Coco farmers oppose chemical pesticides


DAVAO CITY: A farmers’ movement in this city opposed the use of Neonicotinoids chemicals to prevent the spread of coconut scale insects (CSI) or “cocolisap”, saying these will hurt the coconut industry, certified organic farms and the beekeeping industry.

Save the Coconut Movement (SCM), comprising coconut farmers, landowners, organic farmers and bee farmers, called for a total ban on the use of chemical pesticides in affected areas.

In a statement, SCM co-convenor Dennis Lainez said the coconut industry will suffer if foreign buyers will refrain from buying chemically-laced coconut products from the Philippines, adding that local industries that depend on coconut will suffer if a single death or disability will occur because of the consumption of a chemically-laced coconut.

Lainez said Neonicotinoids will kill the bee industry and displace thousands of workers, businesses and investments. He emphasized that Neonicotinoids are not 100 percent effective, saying “the chemical was tested before and showed dismal results.”

Cocolisap infestation is currently concentrated in Cala–barzon, with 2 million trees affected as of April this year. An outbreak was also reported in Isabela City, Basilan.

SCM said the Philippines has 350 million coconut trees until Typhoon Yolanda reduced the number to 328 million.
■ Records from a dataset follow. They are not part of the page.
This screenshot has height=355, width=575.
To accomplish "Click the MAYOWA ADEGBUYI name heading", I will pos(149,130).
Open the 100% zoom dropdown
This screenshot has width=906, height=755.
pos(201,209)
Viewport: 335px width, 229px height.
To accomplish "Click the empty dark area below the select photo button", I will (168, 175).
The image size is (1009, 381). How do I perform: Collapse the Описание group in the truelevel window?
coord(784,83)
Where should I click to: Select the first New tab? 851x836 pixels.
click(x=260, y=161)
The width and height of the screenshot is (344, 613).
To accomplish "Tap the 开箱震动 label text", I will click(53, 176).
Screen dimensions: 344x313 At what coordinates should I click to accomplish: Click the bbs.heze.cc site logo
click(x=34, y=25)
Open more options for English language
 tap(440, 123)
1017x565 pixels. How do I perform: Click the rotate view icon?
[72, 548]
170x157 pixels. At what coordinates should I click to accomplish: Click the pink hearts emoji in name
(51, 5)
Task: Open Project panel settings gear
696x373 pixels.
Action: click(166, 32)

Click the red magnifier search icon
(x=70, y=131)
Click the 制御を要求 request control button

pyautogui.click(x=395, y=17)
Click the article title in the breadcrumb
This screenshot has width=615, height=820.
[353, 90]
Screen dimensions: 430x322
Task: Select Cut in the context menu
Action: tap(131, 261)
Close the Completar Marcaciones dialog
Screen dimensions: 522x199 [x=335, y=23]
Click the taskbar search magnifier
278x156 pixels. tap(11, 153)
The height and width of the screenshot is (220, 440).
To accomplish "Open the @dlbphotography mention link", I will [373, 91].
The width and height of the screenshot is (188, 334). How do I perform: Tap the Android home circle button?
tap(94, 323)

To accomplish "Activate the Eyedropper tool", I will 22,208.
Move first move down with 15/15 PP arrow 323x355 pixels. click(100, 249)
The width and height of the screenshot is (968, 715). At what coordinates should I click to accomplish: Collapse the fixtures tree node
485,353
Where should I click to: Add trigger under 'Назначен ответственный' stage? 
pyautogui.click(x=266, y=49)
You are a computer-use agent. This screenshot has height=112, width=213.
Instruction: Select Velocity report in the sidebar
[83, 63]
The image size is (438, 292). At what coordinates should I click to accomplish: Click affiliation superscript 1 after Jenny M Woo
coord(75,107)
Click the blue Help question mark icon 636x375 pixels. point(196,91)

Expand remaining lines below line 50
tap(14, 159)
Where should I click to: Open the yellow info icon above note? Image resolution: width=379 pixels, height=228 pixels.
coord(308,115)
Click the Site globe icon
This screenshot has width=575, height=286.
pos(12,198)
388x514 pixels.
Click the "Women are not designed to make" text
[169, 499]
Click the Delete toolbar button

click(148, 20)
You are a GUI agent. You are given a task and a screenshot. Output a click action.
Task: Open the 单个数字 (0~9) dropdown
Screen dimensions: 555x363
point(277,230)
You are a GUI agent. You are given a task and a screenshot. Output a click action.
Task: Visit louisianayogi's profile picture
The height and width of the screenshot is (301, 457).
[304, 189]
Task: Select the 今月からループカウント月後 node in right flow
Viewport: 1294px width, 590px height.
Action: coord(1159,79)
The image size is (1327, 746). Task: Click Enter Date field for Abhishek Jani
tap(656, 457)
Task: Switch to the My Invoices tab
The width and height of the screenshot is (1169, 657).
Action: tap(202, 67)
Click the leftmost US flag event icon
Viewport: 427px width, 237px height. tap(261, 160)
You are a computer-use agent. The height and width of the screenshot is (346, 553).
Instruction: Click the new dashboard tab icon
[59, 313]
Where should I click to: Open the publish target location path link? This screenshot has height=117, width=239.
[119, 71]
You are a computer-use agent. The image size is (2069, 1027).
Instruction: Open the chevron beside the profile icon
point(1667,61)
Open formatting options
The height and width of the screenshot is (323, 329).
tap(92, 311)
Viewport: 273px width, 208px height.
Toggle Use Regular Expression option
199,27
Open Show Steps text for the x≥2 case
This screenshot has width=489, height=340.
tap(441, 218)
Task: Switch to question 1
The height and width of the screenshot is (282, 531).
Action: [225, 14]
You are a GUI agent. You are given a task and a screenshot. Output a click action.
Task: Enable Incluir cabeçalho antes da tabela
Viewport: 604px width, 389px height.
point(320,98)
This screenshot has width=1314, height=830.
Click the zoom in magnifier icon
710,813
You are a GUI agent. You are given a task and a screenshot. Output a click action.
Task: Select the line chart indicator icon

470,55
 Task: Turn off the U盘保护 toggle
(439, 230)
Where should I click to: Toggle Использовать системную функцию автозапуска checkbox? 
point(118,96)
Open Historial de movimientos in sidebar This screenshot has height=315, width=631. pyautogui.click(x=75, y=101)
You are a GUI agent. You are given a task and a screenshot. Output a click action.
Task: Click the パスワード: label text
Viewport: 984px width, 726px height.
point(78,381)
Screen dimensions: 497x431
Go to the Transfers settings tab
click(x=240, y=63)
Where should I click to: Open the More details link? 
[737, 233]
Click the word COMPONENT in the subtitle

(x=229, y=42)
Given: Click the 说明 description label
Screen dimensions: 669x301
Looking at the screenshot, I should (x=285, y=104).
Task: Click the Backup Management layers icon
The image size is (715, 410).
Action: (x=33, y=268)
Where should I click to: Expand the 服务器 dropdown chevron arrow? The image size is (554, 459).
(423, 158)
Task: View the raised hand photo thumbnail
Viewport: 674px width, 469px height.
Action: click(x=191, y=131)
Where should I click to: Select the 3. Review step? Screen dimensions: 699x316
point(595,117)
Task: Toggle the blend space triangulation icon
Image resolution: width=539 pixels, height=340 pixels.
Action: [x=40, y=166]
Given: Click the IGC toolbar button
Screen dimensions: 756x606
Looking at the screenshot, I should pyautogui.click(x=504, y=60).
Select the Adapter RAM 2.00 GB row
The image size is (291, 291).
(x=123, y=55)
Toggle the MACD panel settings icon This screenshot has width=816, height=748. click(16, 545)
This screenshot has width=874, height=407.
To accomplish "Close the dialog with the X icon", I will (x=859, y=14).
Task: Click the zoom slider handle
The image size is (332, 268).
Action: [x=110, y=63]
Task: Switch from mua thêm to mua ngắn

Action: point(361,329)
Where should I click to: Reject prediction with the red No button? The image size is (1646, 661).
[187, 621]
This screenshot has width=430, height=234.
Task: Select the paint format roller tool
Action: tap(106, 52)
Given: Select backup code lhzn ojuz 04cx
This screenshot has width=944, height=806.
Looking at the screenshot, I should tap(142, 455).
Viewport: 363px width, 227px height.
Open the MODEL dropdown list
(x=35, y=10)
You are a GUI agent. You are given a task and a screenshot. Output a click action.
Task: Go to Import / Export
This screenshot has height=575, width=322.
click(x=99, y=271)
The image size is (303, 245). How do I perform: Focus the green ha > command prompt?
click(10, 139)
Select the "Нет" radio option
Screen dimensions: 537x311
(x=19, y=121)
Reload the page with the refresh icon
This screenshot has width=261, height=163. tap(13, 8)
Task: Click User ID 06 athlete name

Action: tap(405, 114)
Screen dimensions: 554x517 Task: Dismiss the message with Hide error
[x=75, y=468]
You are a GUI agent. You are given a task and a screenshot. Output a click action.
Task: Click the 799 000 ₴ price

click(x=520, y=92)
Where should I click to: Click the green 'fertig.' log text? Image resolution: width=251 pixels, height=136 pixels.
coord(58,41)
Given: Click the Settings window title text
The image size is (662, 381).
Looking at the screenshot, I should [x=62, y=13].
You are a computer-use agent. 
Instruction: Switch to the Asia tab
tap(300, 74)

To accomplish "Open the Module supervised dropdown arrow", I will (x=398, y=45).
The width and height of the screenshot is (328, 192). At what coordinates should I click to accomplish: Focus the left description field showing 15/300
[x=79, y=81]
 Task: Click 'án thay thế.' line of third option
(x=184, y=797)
“It may spell disaster bigger than the cocolisap infestation. If the importers of coconut products will learn that neonicotinoid trunk injection had been done, they might stop buying or importing our coconut products. The buyers abroad will be frightened knowing that the persistence of neonicotinoid may last from 40 days to six years. They might use the upper value (6 years). It implies that they may STOP importing coconuts from us for the next 6-7 years,” said SCM founder Edgar Eugenio stressed.

Eugenio said also warned that coconut products may no longer interest foreign buyers similar to the nata de coco case. Countries turned to Thailand when it was discovered that some of the exports have chemicals.

Eugenio noted that coconut exports reached US$2 billion or P88 billion based from the Gross Domestic Product report of 2013. He said virgin coconut oil exports is at US$ 54 million or P2.376 billion.

SCM suggested allowing nature’s intervention to have its way and help the coconuts recover nutritionally. The movement is supporting other steps such as pruning, organic spraying, biological control and organic fertilization.